Non-trivial Lyapunov spectrum from fractal quantum cellular automata

TL;DR

This paper explores how certain quantum cellular automata exhibit fractal dynamics leading to complex Lyapunov spectra, using Fourier analysis to classify their behavior and analyze stability.

Contribution

It introduces a classification of Clifford cellular automata derived from lattice quantization, revealing fractal evolution and non-trivial Lyapunov exponents.

Findings

Fractal behavior in quantum automata evolution.

Classification of automata via symplectic matrices with Laurent polynomial entries.

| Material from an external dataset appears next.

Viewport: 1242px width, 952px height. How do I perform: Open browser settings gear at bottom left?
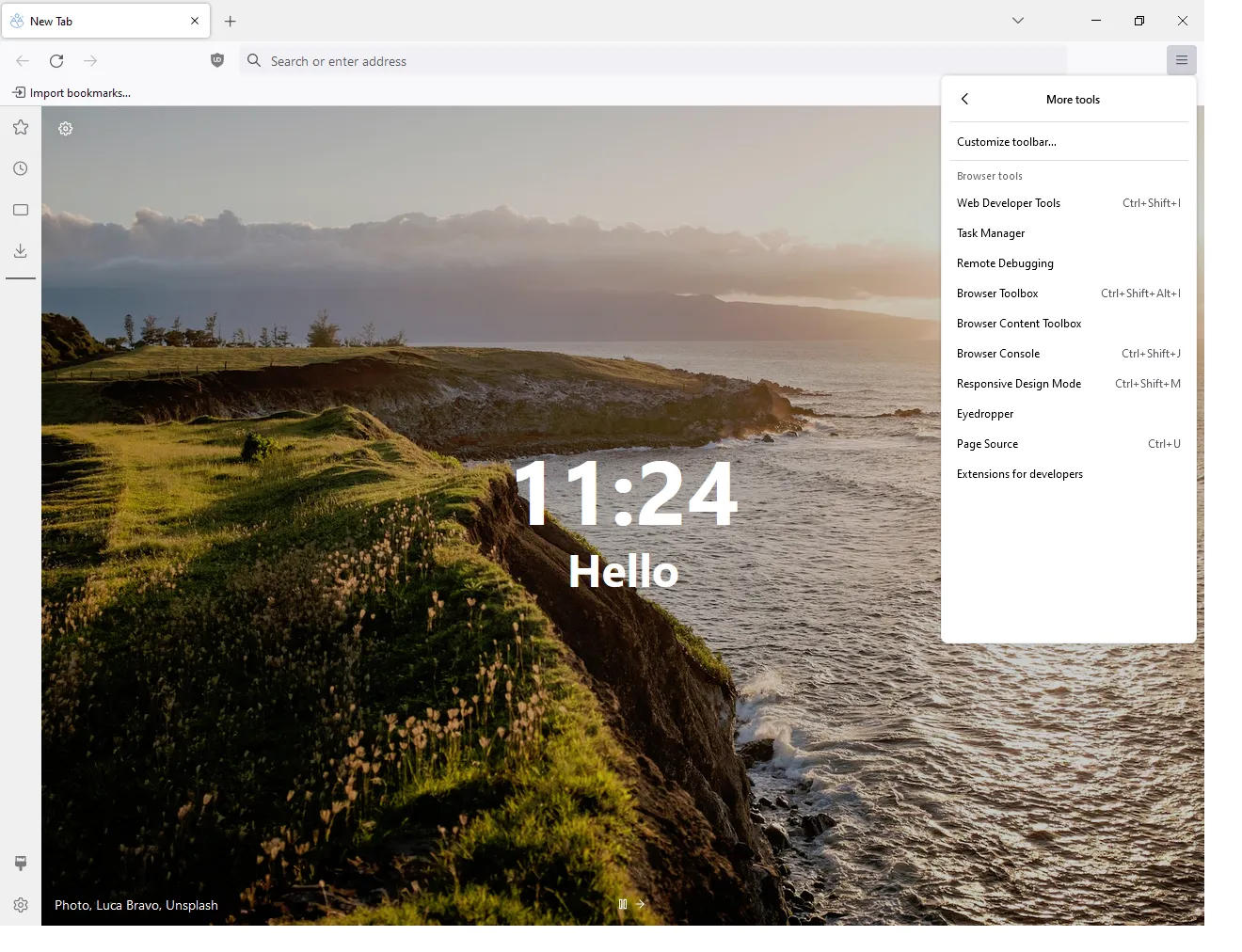21,904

Identification of non-trivial Lyapunov spectra in these systems.

Abstract

A generalized set of Clifford cellular automata, which includes all Clifford cellular automata, result from the quantization of a lattice system where on each site of the lattice one has a $2k$-dimensional torus phase space. The dynamics is a linear map in the torus variables and it is also local: the evolution depends only on variables in some region around the original lattice site. Moreover it preserves the symplectic structure. These are classified by $2k\times 2k$ matrices with entries in Laurent polynomials with integer coefficients in a set of additional formal variables. These can lead to fractal behavior in the evolution of the generators of the quantum algebra. Fractal behavior leads to non-trivial Lyapunov exponents of the original linear dynamical system. The proof uses Fourier analysis on the characteristic polynomial of these matrices.